A bilancio manca una cifra vicina ai 50 milioni di euro. In fondo bastava guardare come il Renzi sindaco di Firenze gestiva le casse del Comune: nelle previsioni inseriva ipotetiche entrate dalla vendita di immobili pubblici. Peccato che di quegli immobili Palazzo Vecchio sia riuscito a cedere solo una minima parte. In un momento di crisi del mercato immobiliare non poteva che essere così.
Fra le gestione “allegre” va annoverata anche la storia dei doppi incarichi voluti da Renzi in Ataf. Doppi incarichi per doppi stipendi: anche questo è valsa una nuova inchiesta aperta dalla Corte dei Conti nel gennaio 2015. La responsabilità di ciò non può che essere dell’allora sindaco di Firenze Matteo Renzi, il cui Comune era, prima della privatizzazione, socio di maggioranza. Fu lui a volere con forza un solo uomo al comando per vendere l'azienda. A decidere che il presidente e insieme direttore generale Filippo Bonaccorsi avrebbe preso il doppio stipendio, infatti, fu l’allora sindaco Matteo Renzi: fu lui stesso a volere un solo dirigente in Ataf e a scegliere personalmente Bonaccorsi, che tra l’altro oggi lavora con lui a Palazzo Chigi come responsabile dell’edilizia scolastica.
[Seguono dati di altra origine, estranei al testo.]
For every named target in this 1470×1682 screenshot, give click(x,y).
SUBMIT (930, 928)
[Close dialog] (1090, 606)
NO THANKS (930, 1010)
Il fatto che le responsabilità politiche sulla vicenda siano dirette del premier e del suo giro ristretto è dimostrato dal fatto che la stessa ministra delle Riforme Maria Elena Boschi racconta di essersi fatta conoscere da Renzi proprio grazie ad una dettagliata relazione sulle scelte da operare per la privatizzazione dell’azienda del trasporto pubblico locale.